There have been major advances in the understanding of how carbohydrates influence human nutrition and health in recent years with the advent of high carb, to low carb diets. Progress in scientific research has highlighted the diverse functions of carbohydrates in the body and their importance in the promotion of good health. In fact, there is so much good news that it is time to take a closer look at carbohydrates.
Carbs are one of three main nutrients in food, the others being fats and protein. There are three common types of carbs in foods: (1) Sugar; (2) Starch; and (3) Dietary fiber. The primary function of carbohydrates is to provide energy for the body, especially the brain and the nervous system.
Carbs in Processed Food
Sugar is the most widespread form of carbohydrate. In fact, about half our sugar intake comes from ‘invisible’ sugars inside foods, (rather than sugar we add). The main sugar culprits are sodas, cakes, cookies and candy and, you got it…junk food. Most times these foods are high in calories, but low on nutrition. Refined sugars provide calories, but lack vitamins, minerals, and fiber. These simple sugars are often called “empty calories” and can lead to weight gain.
Also, many refined foods, such as white flour, sugar, and white rice lack B vitamins and other important nutrients unless they are marked “enriched.” It is healthiest to get carbohydrates, vitamins, and other nutrients in as natural a form as possible — for example from fruit instead of table sugar.
Carbs in Natural Foods
Sugar-carbs are also found in a range of natural food, including milk (containing lactose, or milk sugar), fruits, and sugar beet (containing sucrose).
Starch-carbs are found in all cereal grains, as well as roots and tubers. Starchy foods include: bread, pasta, rice, noodles, couscous, tapioca, potatoes, sweet potatoes and yams.

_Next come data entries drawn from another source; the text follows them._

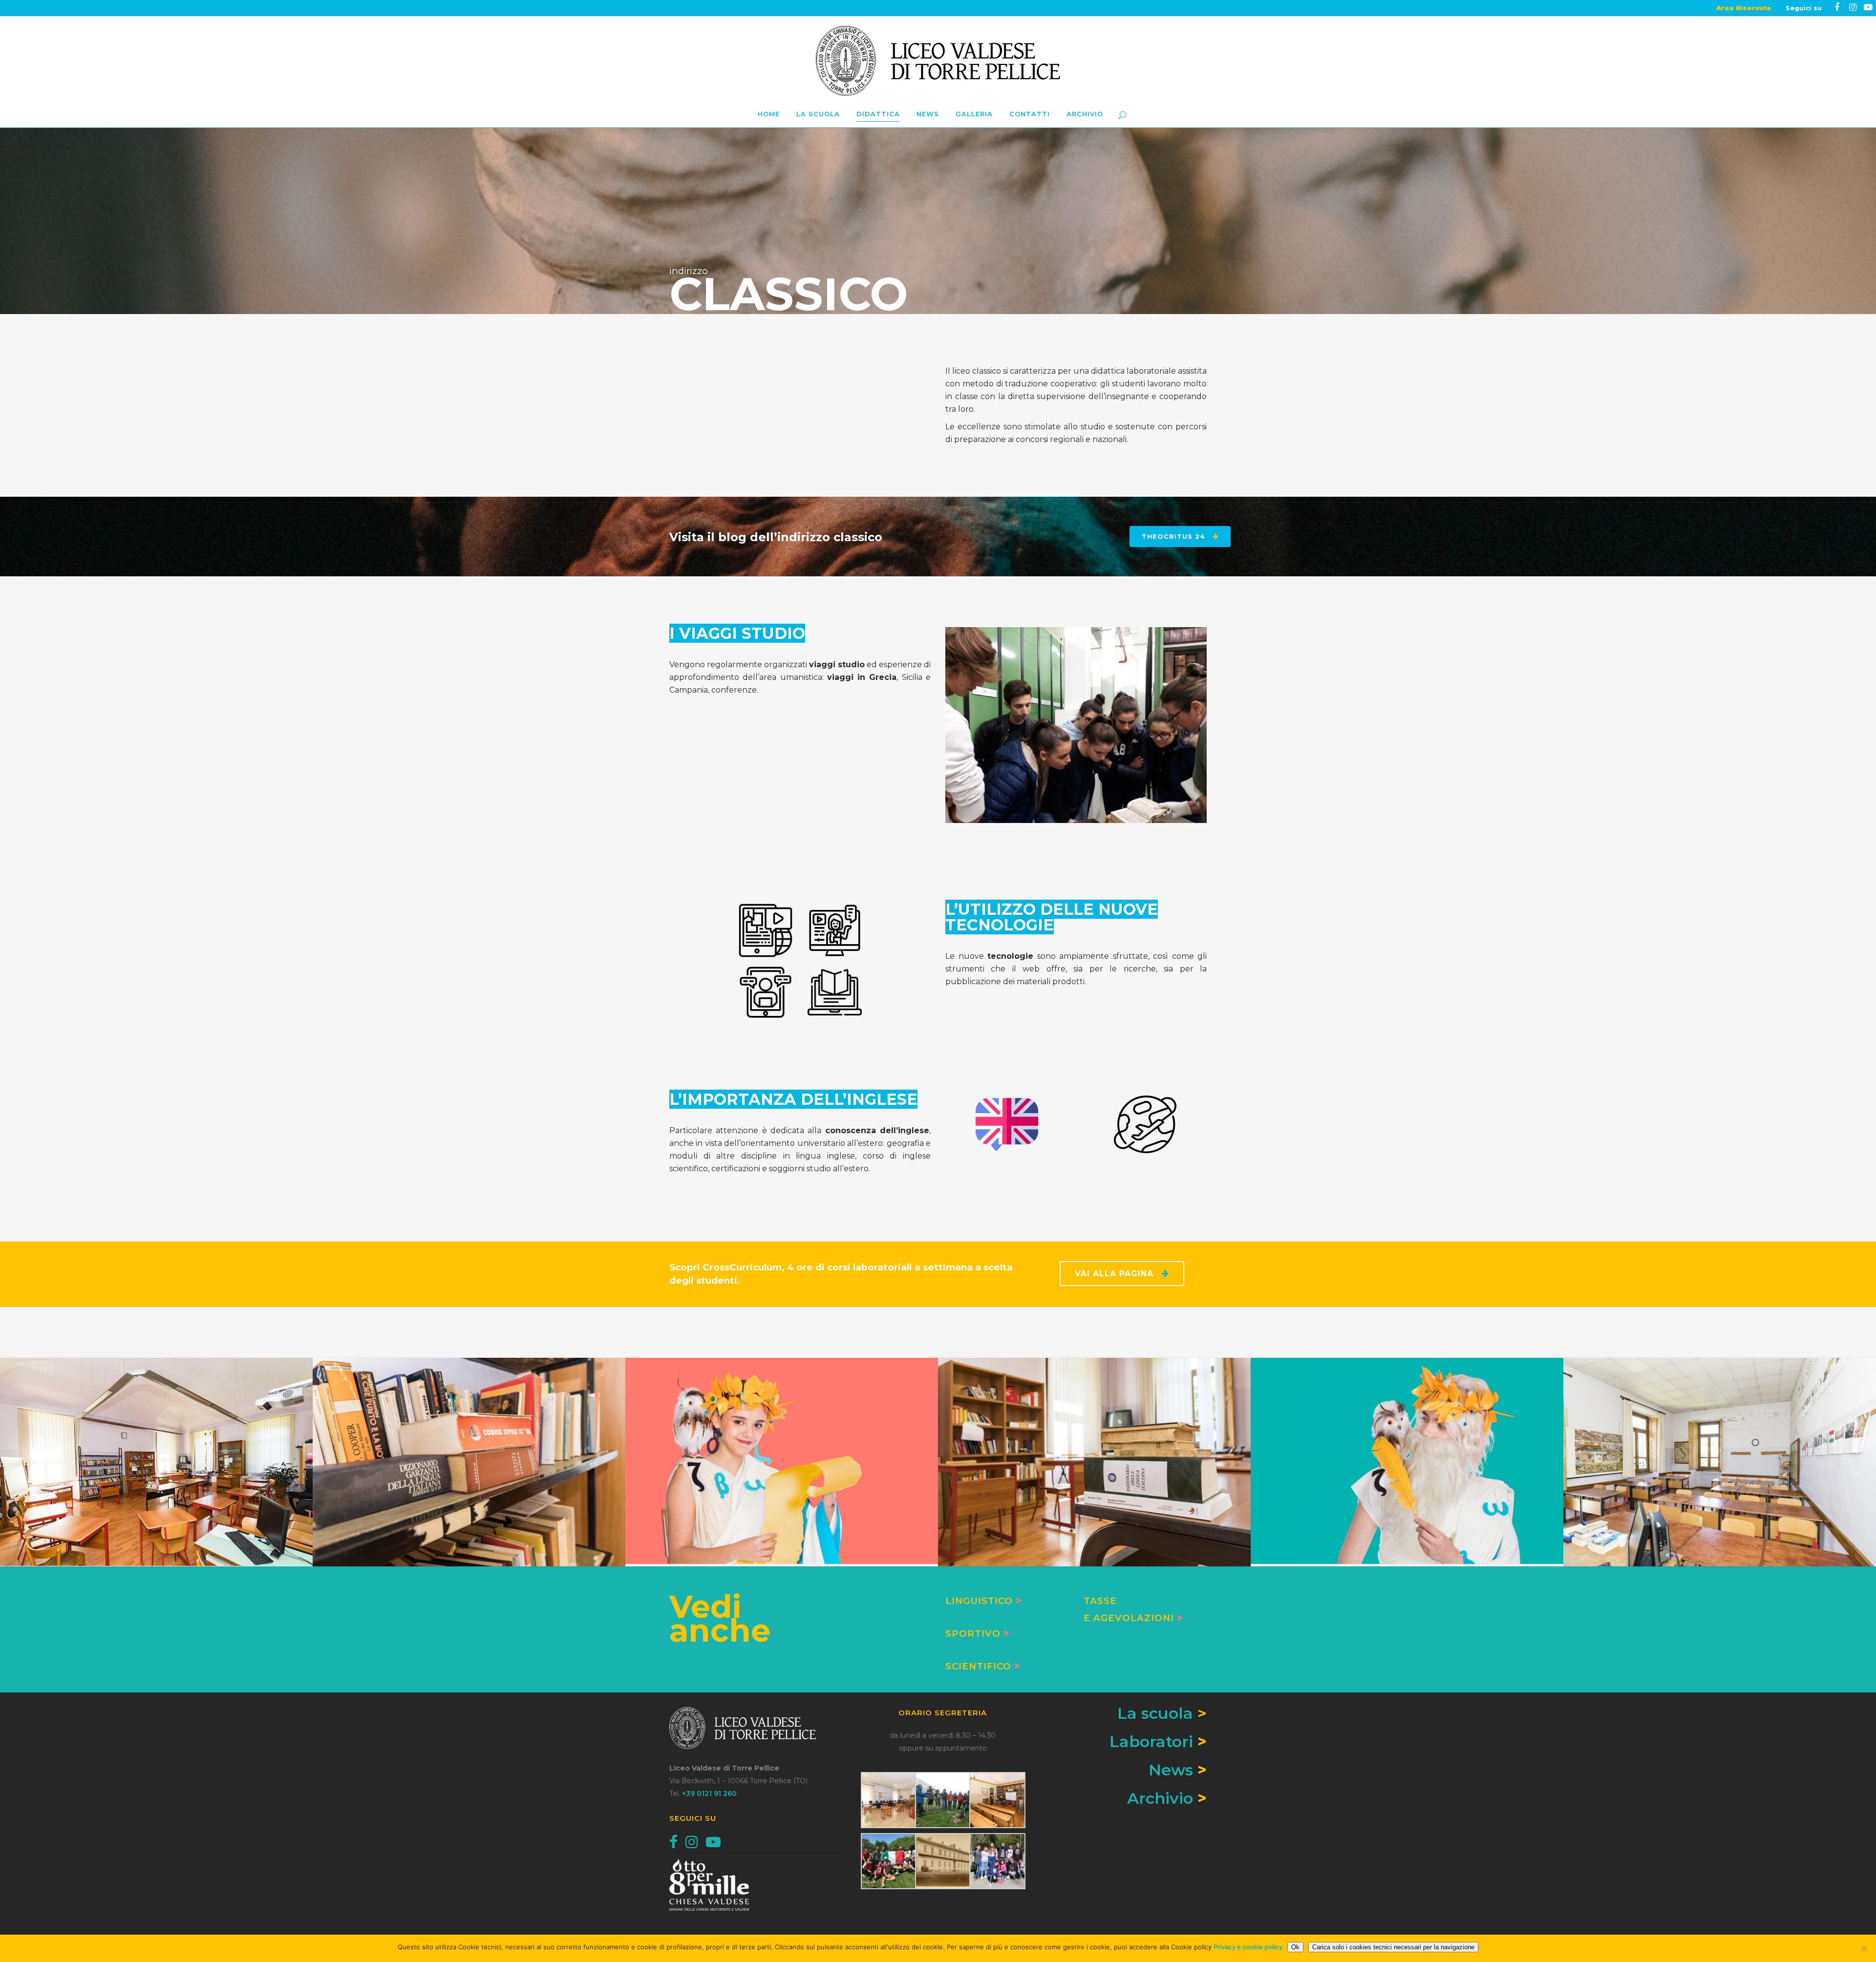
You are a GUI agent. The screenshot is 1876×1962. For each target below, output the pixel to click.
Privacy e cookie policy (1248, 1947)
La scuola (1162, 1713)
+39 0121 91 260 (709, 1793)
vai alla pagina (1114, 1273)
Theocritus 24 (1173, 536)
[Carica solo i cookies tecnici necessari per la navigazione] (1864, 1948)
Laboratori (1151, 1741)
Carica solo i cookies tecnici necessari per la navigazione (1393, 1947)
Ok (1295, 1947)
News (1171, 1769)
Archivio (1160, 1798)
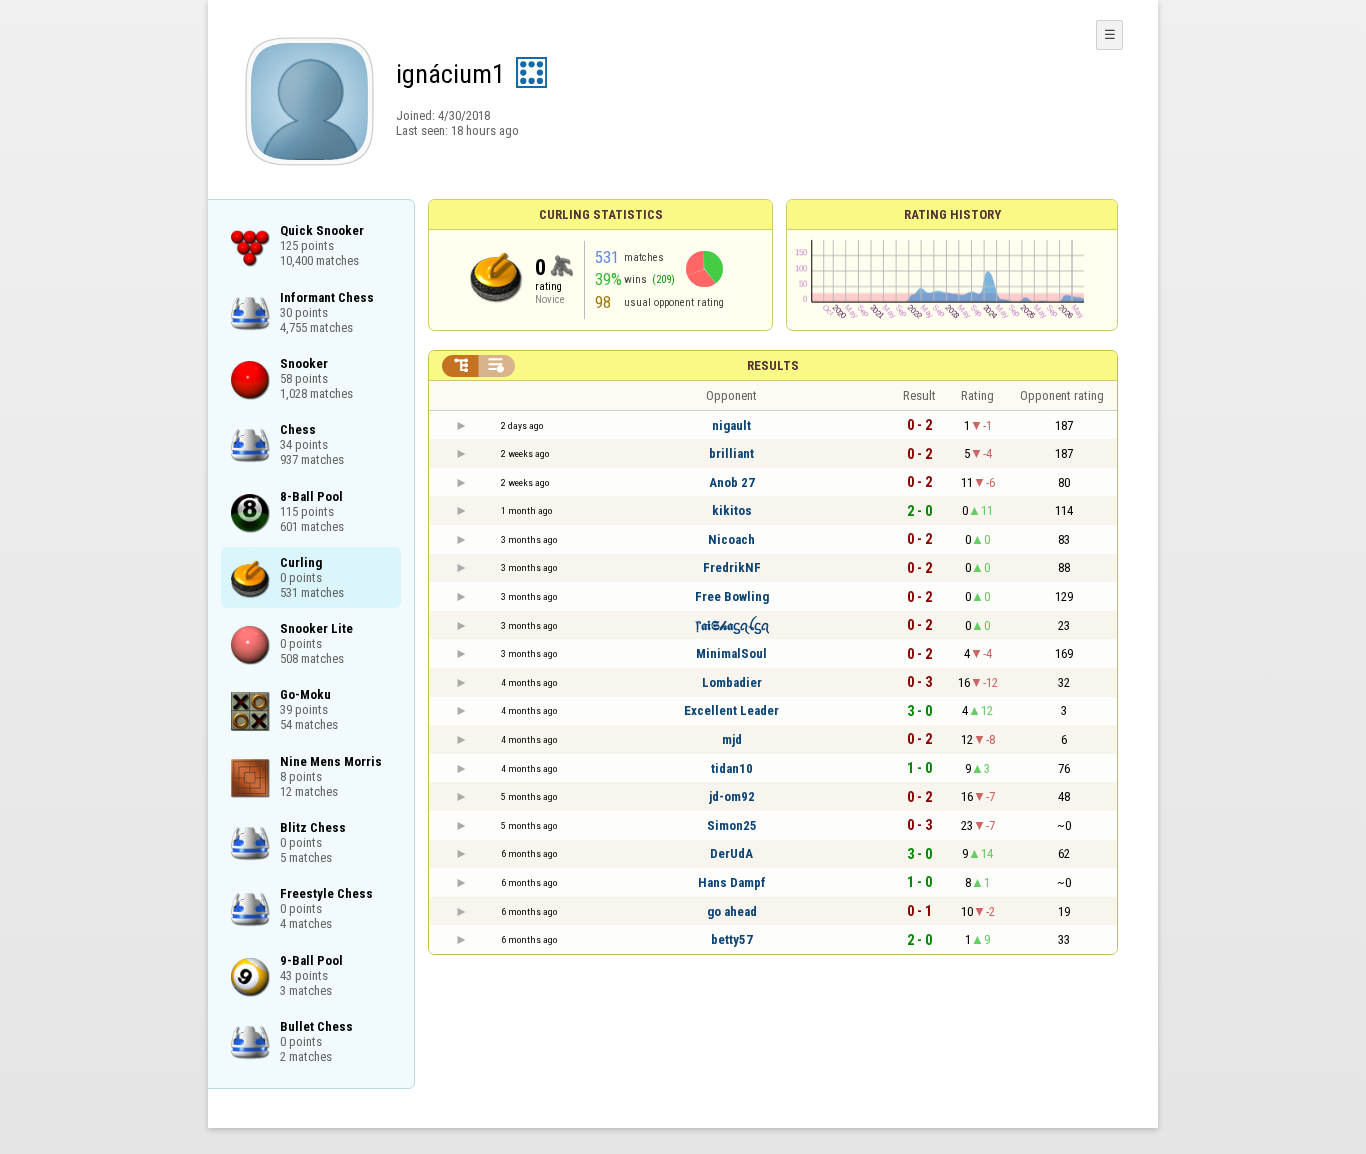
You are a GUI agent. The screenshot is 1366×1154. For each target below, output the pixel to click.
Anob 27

Dietary fiber carbohydrates (soluble and insoluble fiber) are found in most plant foods, like fruits and vegetables, legumes and whole grain cereals.
Recommendations: Most people should get between 40% and 60% of total calories from carbohydrates, preferably from complex carbohydrates (starches) and natural sugars. Complex carbohydrates provide calories, vitamins, minerals, and fiber.
To increase complex carbohydrates and healthy nutrients:
• Eat more fruits and vegetables.
• Eat more whole-grain rice, breads, and cereals.
• Eat more legumes (beans, lentils, and dried peas).
Here are recommended serving sizes for foods high in carbohydrates:
• Vegetables: 1 cup of raw vegetables, 1/2 cup cooked vegetables, or 3/4 cup of vegetable juice
• Fruits: 1 medium-size fruit (such as 1 medium apple or 1 medium orange), 1/2 cup of a canned or chopped fruit (no sugar added), or 3/4 cup of fruit juice
• Breads and cereals: 1 slice of bread, 1 ounce or 2/3 cup of ready-to-eat cereal, 1/2 cup of cooked rice, pasta, or cereal; 1/2 cup of cooked dry beans, lentils, or dried peas
• Dairy: 1 cup of skim or low-fat milk
It is also important to remember that carbohydrates contribute to the taste, texture and appearance of foods and help to make the diet more varied and enjoyable.